12.07.2018 / Ik las iets in een boek van Leslie Jamison dat me eraan herinnerde hoe ingewikkeld ik mezelf vind. Ik denk omdat de hoofdpersoon van Jamisons roman De gin-kast zichzelf jarenlang heeft geassocieerd met haar ‘contouren bepaald door anderen’. Ofwel: weinig sense of self. & dat komt me niet onbekend voor.

In De gin-kast ligt Stella’s oma op sterven. In het ziekenhuis. Omringd door haar dochter en twee kleinkinderen. Stella’s broer Tom vraagt internet om raad, hij zoekt met de trefwoorden ‘oud worden en doodgaan’ naar een oplossing. Stella loopt weg, naar de WC, keert na twintig minuten alleen zijn terug.

‘Moest je huilen?’ vroeg mijn moeder toen ik terugkwam. Ze controleerde mijn ogen op sporen van tranen. Ik kon het aantal keren tellen dat ik dat in haar bijzijn had gedaan. Wat voor vormen van troost ze ook bood, altijd ging er een verlangen achter haar woorden schuil, de hoop dat als ik huilde ik zelf de kracht zou vinden om te stoppen.
   ‘Nee,’ zei ik. ‘Ik wou dat het zo was.’
   Ze omhelsde me stevig. ‘Dat heb ik ook altijd,’ zei ze. ‘Ik heb een heleboel emoties gehad in mijn leven, maar heb er zelden bij kunnen huilen.’


Is het achterdocht, die vraag, dat controleren?
De kracht om te stoppen met huilen.
Ergens bij kunnen huilen. Alsof dat niet iets is dat je overkomt.

Maar kunnen heeft ook te maken met, plotseling begrijp ik het denk ik, met het verdriet kunnen voelen. Misschien bedoelt Stella’s moeder dat.

*

Ik huilde om van alles. Dat stopte omdat ik dacht dat ik mijn verdriet verzon, dat ik het mezelf aandeed, dat ik me aanstelde: huil je niet, dan ben je ook niet verdrietig.

Ik huilde om alles dat pijn deed. Ik huilde bij liedjes die ik mooi vond. Omdat ik in dat liedje wilde wonen. Omdat dat liedje nooit mocht stoppen. Omdat het dat toch altijd deed. Ik huilde bij voorbaat om het einde van het liedje omdat dat betekende dat het weg zou gaan en ik was zo eenzaam dat ik muziek beschouwde als mijn vrienden. Niet dat ik wist dat ik eenzaam was. Ik huilde gewoon. Ik dacht niet te veel na over het waarom daarvan.

Maar dat stopte dus.
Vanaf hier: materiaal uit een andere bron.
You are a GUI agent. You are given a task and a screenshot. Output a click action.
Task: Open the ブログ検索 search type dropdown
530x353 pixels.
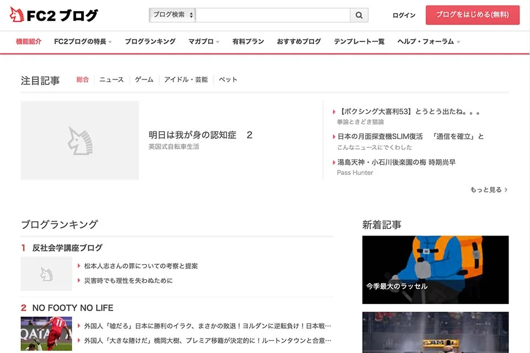pyautogui.click(x=172, y=15)
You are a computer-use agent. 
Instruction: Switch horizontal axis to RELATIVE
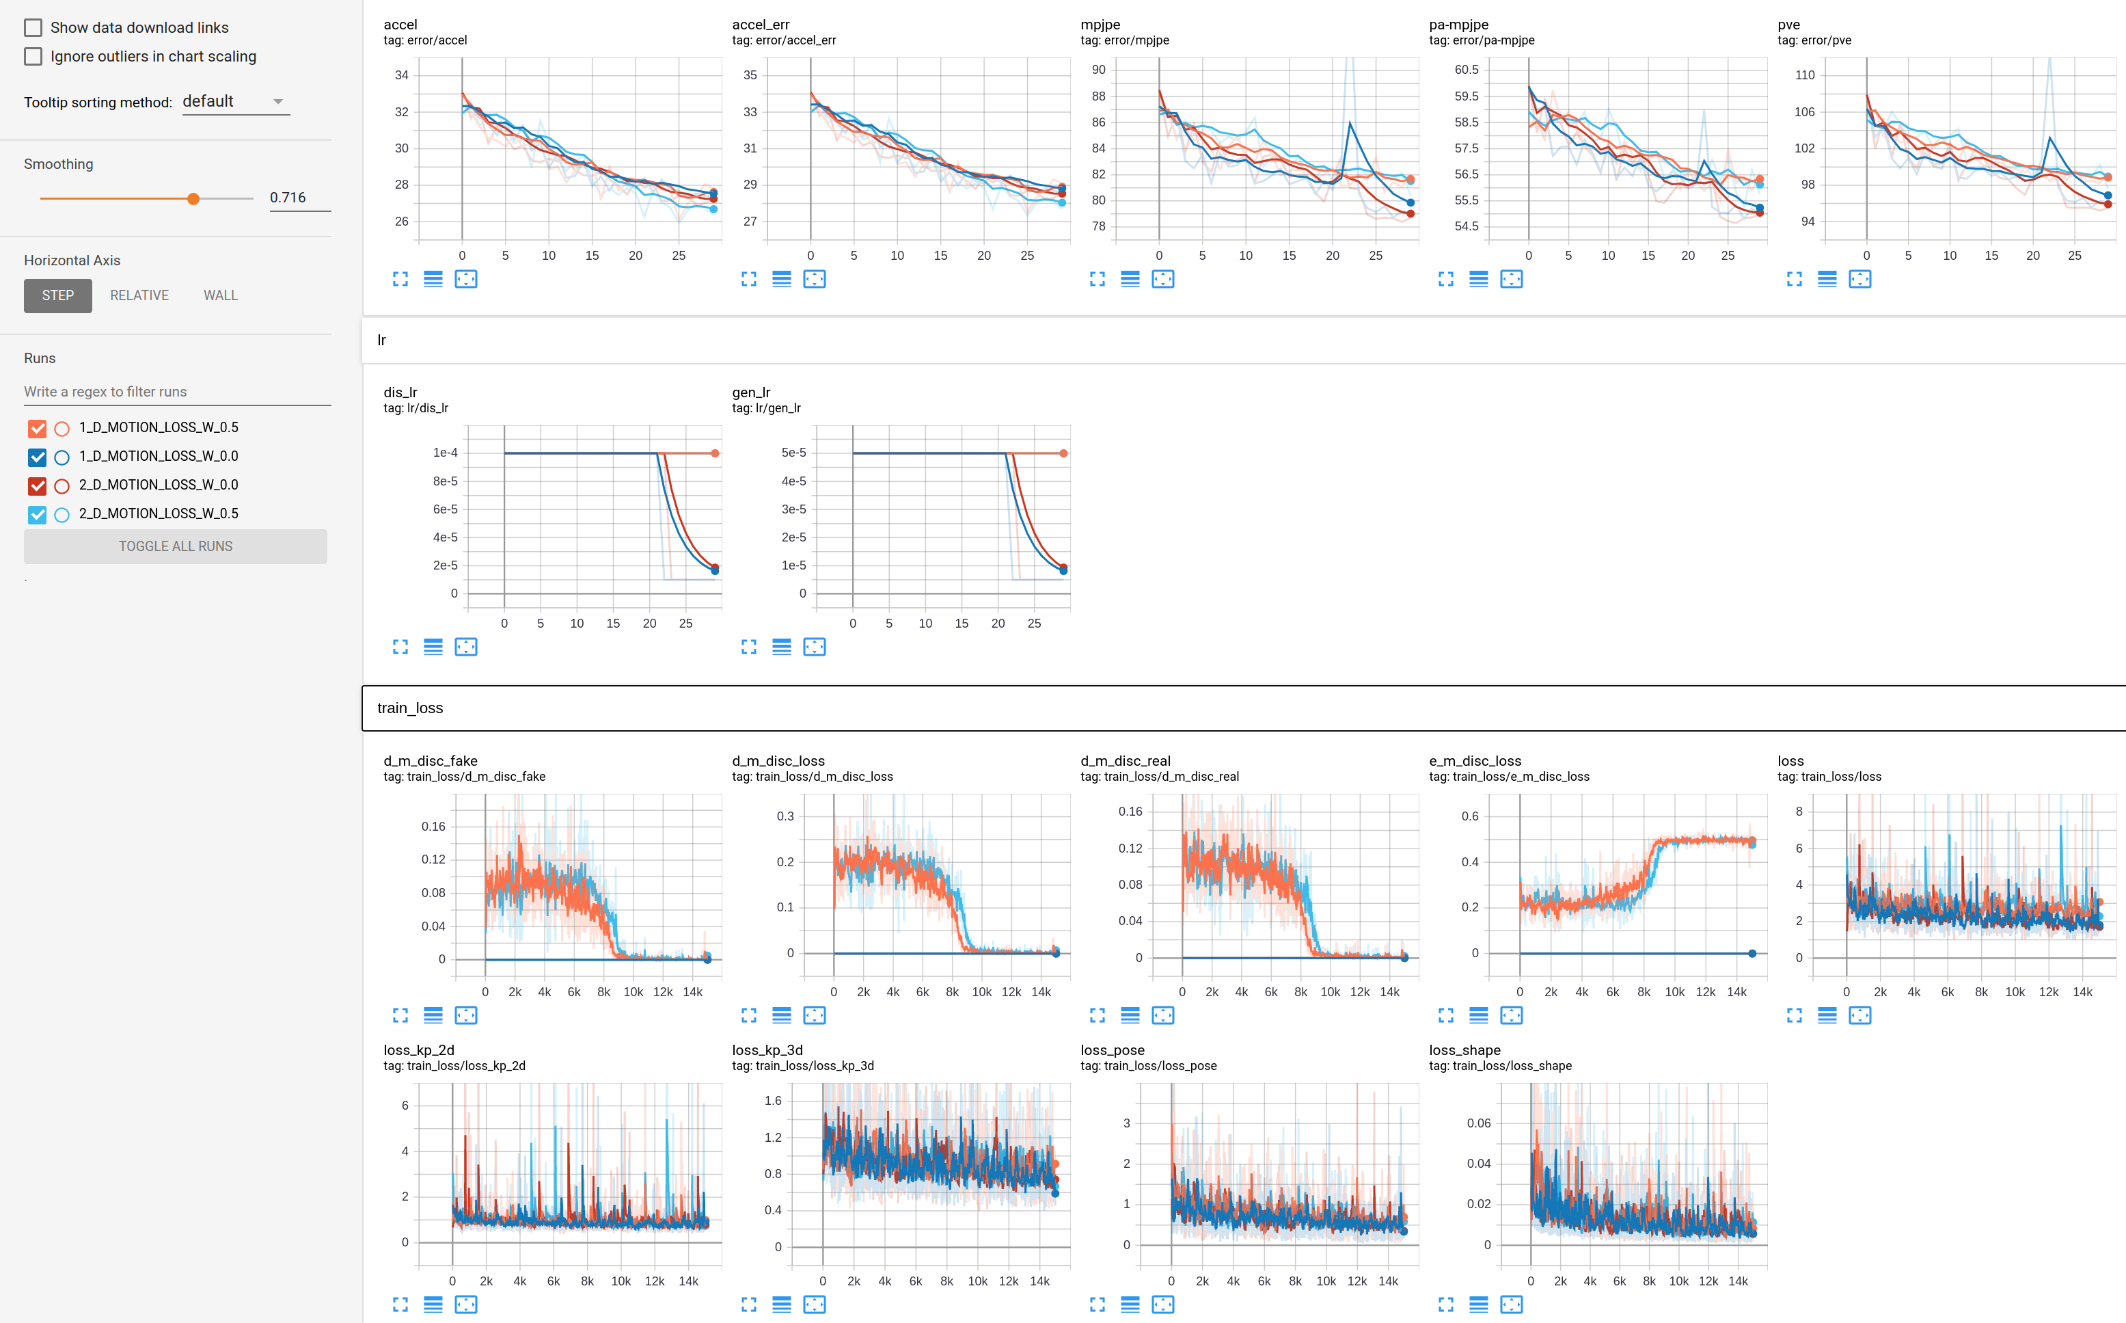click(x=139, y=296)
Ik weet niet wanneer en ik weet niet waarom. Niet exact.
Ik begin ergens van te herstellen want het komt weer terug. Liedjes, films.
Leven.

Onbegrip of onvermogen uit zich bij sommige mensen als obsessie. Voor juist dat; emoties.
Huilen.
Ex-collega’s (vrouwen) hadden het ooit over hun tranen: dat ze eigenlijk alleen huilden als ze heel boos waren.
Ik herinner me foutief dat ze daar trots op waren.
Ik denk dat ik me toen begon te beseffen dat een mens een relatie kan hebben met het lichaam dat reageert op omstandigheden. Ik had daar geen idee van.

13.07.2018 / Weer te veel gezegd.

14.07.2018 / Ik droomde over een trauma-bibliotheek. Bij het betreden van een boekenwinkel werden me bibliotheekboeken aangereikt, er werden me verhalen aangewezen die met draden verbonden waren aan oude verhalen in oudere boeken. Geheimen van ouders die als misdaden werden behandeld omdat er nooit over gesproken was. Iemand moest schuld hebben, gewoon omdat.

(In Club Mars van Rachel Kushner is de hoofdpersoon niet langer moeder omdat ze een moord heeft gepleegd. Haar zoontje is nu van de staat.)

Werd weer eens wakker met het idee dat alles me duidelijk was gemaakt tijdens mijn slaap maar het ontwaken vernietigde ieder spoor van de kennis die ik had opgedaan. Alleen de beelden, het verhaal, bleven over.

*

Maggie Nelson over Eve Kosofsky Segdwick (op lareviewofbooks.org; ‘Finishing touches’):

In a 1999 interview, Sedgwick puts it this way: It’s hard to recognize that your whole being, your soul doesn’t move at the speed of your cognition. That it could take you a year to really know something that you intellectually believe in a second. Sedgwick explains that she eventually learned how not to feel ashamed of the amount of time things take, or the recalcitrance of emotional or personal change. Indeed, as she puts it in “Reality and realization”: Perhaps the most change can happen when that contempt changes to respect, a respect for the very ordinariness of the opacities between knowing and realizing.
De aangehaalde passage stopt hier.